Tuesday, February 07, 2006

J.J.: Slight of Hand



















Big Brother camera man #11 (Jack): So who do we got to watch today?

Big Brother camera man #12 (Dave): That little Jawa guy.

Jack: So what’s he been up too?

Dave: Not much today. He’s just been at that table drawing, I think.

Jack: What an idiot. Is he inbred or something?

Dave: He’s a jawa. I think they’re all inbred. Hey, did you catch the big game the other day?

Jack: Oh yeah. My Iron Workers came through again!

Dave: Did you have any money on the game?

Jack: Hell yeah! How about you?

Dave: Yeah, I lost it.

Jack: Told you you shouldn’t have bet on those Womphawks.

Dave: Yeah…yeah….whatever.










Dave: sigh.

Dave: Why couldn’t we get an assignment watching Commander Oneida instead of this little moron?

Jack: Oh man, yeah! Oneida is HOT!!!

Dave: You’re telling me? Damn, she’s fine.

Jack: So is that Padmé…

Dave: Damn right. Even Noel is hot in her own cyborg way.

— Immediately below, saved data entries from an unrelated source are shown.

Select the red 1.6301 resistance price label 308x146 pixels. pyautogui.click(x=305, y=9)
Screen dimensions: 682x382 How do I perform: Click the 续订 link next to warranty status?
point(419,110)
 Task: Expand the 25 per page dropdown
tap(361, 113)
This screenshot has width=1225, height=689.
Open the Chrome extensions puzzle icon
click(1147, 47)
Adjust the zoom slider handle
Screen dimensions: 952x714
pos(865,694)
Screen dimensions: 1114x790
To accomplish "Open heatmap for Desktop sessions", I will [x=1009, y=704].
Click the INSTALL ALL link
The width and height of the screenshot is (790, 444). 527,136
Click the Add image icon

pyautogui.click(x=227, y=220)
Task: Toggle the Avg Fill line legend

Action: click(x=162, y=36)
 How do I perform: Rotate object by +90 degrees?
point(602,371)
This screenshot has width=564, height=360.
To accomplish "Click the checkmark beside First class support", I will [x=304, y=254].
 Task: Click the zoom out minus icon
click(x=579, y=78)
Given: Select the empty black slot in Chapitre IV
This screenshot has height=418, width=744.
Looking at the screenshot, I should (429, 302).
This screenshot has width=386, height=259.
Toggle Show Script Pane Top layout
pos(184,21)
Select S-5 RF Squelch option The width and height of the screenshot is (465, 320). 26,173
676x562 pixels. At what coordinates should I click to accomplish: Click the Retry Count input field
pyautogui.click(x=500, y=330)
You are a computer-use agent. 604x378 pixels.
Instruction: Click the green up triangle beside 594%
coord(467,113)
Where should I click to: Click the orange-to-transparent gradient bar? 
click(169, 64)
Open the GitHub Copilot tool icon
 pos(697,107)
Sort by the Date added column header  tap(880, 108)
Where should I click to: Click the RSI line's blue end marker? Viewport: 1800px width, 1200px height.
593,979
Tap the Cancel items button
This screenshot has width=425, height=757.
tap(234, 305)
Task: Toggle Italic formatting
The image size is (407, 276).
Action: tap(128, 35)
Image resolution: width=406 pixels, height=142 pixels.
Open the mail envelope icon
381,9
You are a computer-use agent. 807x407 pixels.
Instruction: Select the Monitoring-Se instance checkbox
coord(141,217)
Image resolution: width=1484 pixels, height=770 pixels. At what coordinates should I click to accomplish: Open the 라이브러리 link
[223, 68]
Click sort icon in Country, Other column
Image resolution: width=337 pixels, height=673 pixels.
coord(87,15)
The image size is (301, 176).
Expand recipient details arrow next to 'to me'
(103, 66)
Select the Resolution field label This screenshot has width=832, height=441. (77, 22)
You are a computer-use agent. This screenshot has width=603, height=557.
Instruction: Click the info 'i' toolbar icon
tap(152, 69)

Jack: Man! They are all hot! Oneida, Padmé, Noel, Typho. All of them are smoking!!

Dave: Damn right they a- What did you say?

Jack: Hey is that little twirp gonna just sit there all day?

Dave: uh…I guess so. ….uh, no really, what were you just say-

Jack: You know who really bugs me in this house?

Dave: Uh…well, no.











Jack: That host Jar Jar Binks. Man, he really drives me nuts with the way he talks.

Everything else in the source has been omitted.